# What is being asked:
Copy out the following lines exactly as they appear.

***** Input rows

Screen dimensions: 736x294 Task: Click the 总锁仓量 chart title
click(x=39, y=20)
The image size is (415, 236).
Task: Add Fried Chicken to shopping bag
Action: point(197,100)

**********

# Answer in full:
Screen dimensions: 736x294 Task: Click the 总锁仓量 chart title
click(x=39, y=20)
The image size is (415, 236).
Task: Add Fried Chicken to shopping bag
Action: point(197,100)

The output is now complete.